Une pareille évolution s’accompagne d’une altération des transports de chaleur entre les tropiques et le pôle. Afin de mieux comprendre les tenants et les aboutissants d’un ralentissement majeur de l’AMOC, une équipe de scientifiques a tiré parti d’un modèle climatique de dernière génération. « Notre objectif était de regarder au-delà des impacts régionaux bien connus autour de l’Europe et de l’Amérique du Nord et d’évaluer comment le climat de la Terre changerait dans des endroits éloignés », rapportent les auteurs.

En effectuant une simulation avec injection massive d’eau douce dans le nord de l’Atlantique et une simulation sans injection, les chercheurs ont trouvé un écart considérable en termes de paysage climatique. Ce panorama mondial sans précédent a été finement détaillé dans l’étude parue ce lundi.

Une perturbation propagée à l’ensemble de la Terre

Dans la simulation où le réchauffement mondial s’accompagne d’un effondrement de l’AMOC, le système climatique bascule vers un régime semi-permanent de type La Niña propice aux pluies diluviennes à l’est de l’Australie et à l’aridité sur l’ouest de l’Amérique du Nord. En effet, l’accumulation de chaleur au sud de l’équateur suite à l’effondrement de la circulation nord-atlantique intensifie la convection tropicale et les branches descentes des cellules de Walker, en particulier celle du Pacifique.

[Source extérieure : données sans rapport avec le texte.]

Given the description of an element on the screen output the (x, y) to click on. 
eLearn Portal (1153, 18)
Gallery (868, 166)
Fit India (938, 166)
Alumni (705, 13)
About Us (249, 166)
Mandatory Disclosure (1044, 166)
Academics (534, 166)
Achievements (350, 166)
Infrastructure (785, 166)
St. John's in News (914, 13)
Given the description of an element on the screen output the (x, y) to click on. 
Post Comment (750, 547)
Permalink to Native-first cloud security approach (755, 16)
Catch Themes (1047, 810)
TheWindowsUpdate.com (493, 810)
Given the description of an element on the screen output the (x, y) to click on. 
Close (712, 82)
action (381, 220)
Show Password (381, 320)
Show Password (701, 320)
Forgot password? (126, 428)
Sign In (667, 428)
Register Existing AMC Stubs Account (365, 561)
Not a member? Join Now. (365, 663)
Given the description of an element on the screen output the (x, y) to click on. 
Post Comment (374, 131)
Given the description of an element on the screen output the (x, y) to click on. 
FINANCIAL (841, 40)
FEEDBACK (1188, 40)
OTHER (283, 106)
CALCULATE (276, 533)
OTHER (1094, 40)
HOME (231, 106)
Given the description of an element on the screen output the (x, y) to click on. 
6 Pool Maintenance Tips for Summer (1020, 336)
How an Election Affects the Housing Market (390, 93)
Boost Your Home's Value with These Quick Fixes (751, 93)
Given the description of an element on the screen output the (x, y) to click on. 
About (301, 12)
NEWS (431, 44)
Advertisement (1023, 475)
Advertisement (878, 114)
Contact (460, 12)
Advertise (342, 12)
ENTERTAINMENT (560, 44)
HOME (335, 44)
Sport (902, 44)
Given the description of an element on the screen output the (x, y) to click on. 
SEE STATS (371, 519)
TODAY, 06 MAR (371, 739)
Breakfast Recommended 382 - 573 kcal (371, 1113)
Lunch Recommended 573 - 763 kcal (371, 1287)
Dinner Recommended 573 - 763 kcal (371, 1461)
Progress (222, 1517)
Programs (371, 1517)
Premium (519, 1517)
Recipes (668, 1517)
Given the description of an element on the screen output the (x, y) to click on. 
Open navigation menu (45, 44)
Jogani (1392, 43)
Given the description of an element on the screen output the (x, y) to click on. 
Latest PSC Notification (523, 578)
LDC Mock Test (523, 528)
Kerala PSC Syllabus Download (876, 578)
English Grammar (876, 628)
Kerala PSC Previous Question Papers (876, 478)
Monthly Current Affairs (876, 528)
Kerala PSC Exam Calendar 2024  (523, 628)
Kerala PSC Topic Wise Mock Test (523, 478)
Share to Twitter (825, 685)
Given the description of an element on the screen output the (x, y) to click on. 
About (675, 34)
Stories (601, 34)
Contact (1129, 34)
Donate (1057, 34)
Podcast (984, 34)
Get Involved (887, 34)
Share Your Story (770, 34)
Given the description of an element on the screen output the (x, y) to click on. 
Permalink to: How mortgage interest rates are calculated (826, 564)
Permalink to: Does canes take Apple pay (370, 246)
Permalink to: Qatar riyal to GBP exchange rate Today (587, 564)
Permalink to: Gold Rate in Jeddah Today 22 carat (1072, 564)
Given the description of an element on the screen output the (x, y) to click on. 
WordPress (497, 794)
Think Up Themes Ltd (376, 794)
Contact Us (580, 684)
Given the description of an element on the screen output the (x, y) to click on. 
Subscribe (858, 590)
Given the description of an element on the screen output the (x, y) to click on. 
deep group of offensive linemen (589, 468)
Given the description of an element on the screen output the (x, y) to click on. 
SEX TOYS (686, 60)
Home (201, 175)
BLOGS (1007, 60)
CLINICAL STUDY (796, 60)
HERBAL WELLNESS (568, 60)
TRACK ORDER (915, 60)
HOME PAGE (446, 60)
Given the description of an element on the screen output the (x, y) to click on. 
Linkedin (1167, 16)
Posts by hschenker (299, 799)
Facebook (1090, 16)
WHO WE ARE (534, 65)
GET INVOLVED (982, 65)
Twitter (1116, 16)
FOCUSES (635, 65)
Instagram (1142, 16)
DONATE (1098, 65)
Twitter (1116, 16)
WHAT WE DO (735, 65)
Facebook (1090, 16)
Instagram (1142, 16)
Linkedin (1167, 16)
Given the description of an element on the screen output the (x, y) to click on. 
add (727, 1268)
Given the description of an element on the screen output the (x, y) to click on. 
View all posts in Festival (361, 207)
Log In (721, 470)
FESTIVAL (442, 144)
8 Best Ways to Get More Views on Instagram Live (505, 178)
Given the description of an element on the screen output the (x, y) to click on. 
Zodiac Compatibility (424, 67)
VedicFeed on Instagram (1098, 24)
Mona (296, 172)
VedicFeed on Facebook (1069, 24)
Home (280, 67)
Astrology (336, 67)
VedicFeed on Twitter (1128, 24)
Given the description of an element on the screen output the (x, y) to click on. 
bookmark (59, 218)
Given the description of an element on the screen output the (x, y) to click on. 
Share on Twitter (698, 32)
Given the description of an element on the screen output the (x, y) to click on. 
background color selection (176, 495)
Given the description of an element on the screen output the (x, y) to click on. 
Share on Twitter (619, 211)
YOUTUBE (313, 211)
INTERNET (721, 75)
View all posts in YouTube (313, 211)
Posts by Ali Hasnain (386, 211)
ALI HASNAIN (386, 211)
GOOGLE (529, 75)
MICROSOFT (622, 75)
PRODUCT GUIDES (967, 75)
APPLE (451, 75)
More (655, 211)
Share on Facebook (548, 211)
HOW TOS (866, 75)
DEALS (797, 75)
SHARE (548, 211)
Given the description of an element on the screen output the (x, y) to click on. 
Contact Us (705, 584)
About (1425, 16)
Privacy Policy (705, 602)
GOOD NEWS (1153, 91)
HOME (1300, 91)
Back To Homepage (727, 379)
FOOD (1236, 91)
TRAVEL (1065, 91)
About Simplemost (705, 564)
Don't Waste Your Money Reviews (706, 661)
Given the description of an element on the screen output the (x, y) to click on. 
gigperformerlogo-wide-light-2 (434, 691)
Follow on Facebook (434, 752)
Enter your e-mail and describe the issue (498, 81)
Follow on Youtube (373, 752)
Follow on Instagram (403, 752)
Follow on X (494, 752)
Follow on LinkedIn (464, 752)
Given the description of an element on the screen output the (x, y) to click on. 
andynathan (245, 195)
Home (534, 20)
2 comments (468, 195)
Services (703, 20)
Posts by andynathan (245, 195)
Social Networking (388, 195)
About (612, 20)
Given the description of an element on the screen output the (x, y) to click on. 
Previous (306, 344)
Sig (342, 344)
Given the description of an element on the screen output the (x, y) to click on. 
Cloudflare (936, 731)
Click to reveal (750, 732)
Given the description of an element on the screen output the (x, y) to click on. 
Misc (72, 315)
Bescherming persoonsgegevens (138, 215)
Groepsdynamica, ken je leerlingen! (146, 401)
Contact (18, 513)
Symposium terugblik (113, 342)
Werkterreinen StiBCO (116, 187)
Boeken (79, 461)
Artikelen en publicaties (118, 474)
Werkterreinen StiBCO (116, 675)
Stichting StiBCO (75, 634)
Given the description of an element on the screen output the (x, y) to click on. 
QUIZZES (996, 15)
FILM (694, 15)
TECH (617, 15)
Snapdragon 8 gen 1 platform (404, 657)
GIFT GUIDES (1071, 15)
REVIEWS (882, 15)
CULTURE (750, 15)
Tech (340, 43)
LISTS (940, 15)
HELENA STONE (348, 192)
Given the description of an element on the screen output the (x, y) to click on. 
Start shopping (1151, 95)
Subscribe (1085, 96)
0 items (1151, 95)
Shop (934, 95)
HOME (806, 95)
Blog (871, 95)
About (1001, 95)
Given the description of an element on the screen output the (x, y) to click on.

Résultat : les alizés se renforcent, condition sine qua non des épisodes La Niña.

Représentation schématique des modulations déclenchées par un effondrement de l’AMOC. Crédits : Matt England / @ProfMattEngland.

Ces changements s’accompagnent d’une altération des moussons. Cependant, les conséquences d’un effondrement de l’AMOC ne s’arrêtent pas là. De l’Europe et l’Amérique à l’Australie, en passant par l’Afrique et l’Asie, la perturbation se propage sur l’ensemble de la planète par le biais de téléconnexions mettant en jeu l’océan et l’atmosphère. Les chercheurs rapportent par exemple des modulations jusqu’au pôle sud avec un renforcement de la dépression d’Amundsen à l’ouest de l’Antarctique, connue pour influencer la banquise et le rythme de fonte de la calotte glaciaire.

« Ces résultats ont des implications importantes pour comprendre la réponse mondiale du climat aux augmentations continues des gaz à effet de serre », rapporte l’étude dans son résumé. Cela d’autant plus lorsque l’on sait qu’un ralentissement anormal de l’AMOC est d’ores et déjà constaté, et que les experts estiment qu’il est inédit depuis au moins un millénaire. Sans effort massif de maîtrise du réchauffement, les bouleversements mis au jour dans l’étude du professeur B. Orihuela-Pinto et de son équipe pourraient bien finir par devenir une réalité.